Zebercet’in psikolojisi ve karakteri de anılar gibi değişmeye devam eder. Zebercet her günah işlediğinde otelin kedisiyle karşılaşır ve en büyük günahını işlediği gün, otelin kedisiyle karşılaştığında onu her zamankinin aksine huysuz ve saldırgan bulur. Vicdanını öldüren Zebercet, kediye de aynını yapar lakin bu bir önsemedir (foreshadowing).
Bu roman, vaktiyle MEB’in 100 Temel Eser Listesi’nde yer alıyormuş ancak “çocukların/gençlerin psikolojisini bozabileceği” gerekçesiyle listeden çıkarılmış, ki bunda romanın içerdiği cinselliğin de etkisi olsa gerek. Romanda bir doz cinsellik var elbet ama haline üzüldüğünüz Zebercet’in cinsel etkinlikleri gözünüze batmıyor çünkü Zebercet, fiziksel görünüm ve karakterindeki zayıflığı cinsel gücüyle tamamlar/telafi eder gibidir.
Anayurt Oteli, her okumada okurun zihninde yeni yeni pencereler açıyor.
Kafkaesk bir hava taşıyan bu kısa, ancak külçe gibi ağır romanı okumadıysanız mutlaka okuyun ancak kasvete kendinizi hazırlayın. Yusuf Atılgan’ın kaleminden sarsıcı, şaşırtıcı ve acıklı bir roman. Bu romanı defalarca okumak istiyorum, ki zaten ilk okuyuşta kendini okura tamamen açmayan bir eser bu. Her okumada yeni yeni pencereler açar okurun zihninde. Son olarak, bu kitabı Can Yayınlarından okumaya karar verirseniz ve fotoğrafta görmüş olduğunuz kitap kapağı değişmemiş olursa kitabın kapağını hiç incelemeden kitabı okuyup bitirmenizi (kitabın kapağını görmezden gelmenizi) naçizane tavsiye ederim.

_Amaç_.
Anayurt Oteli yazısında "Bu roman, vaktiyle" ifadesinden "tamamlar/telafi eder gibidir." ifadesine kadar olan kısmı hiçbir değişiklik yapmadan verin.

_Kaynak veriler_.
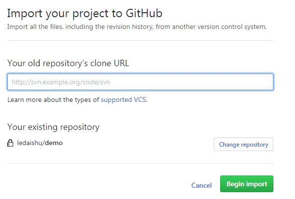295x199 pixels.
Task: Click the 'Your old repository's clone URL' label
Action: 68,63
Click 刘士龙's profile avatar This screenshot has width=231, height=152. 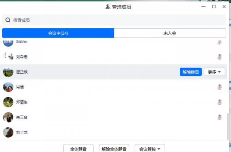point(8,133)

_Çözüm_.
Bu roman, vaktiyle MEB’in 100 Temel Eser Listesi’nde yer alıyormuş ancak “çocukların/gençlerin psikolojisini bozabileceği” gerekçesiyle listeden çıkarılmış, ki bunda romanın içerdiği cinselliğin de etkisi olsa gerek. Romanda bir doz cinsellik var elbet ama haline üzüldüğünüz Zebercet’in cinsel etkinlikleri gözünüze batmıyor çünkü Zebercet, fiziksel görünüm ve karakterindeki zayıflığı cinsel gücüyle tamamlar/telafi eder gibidir.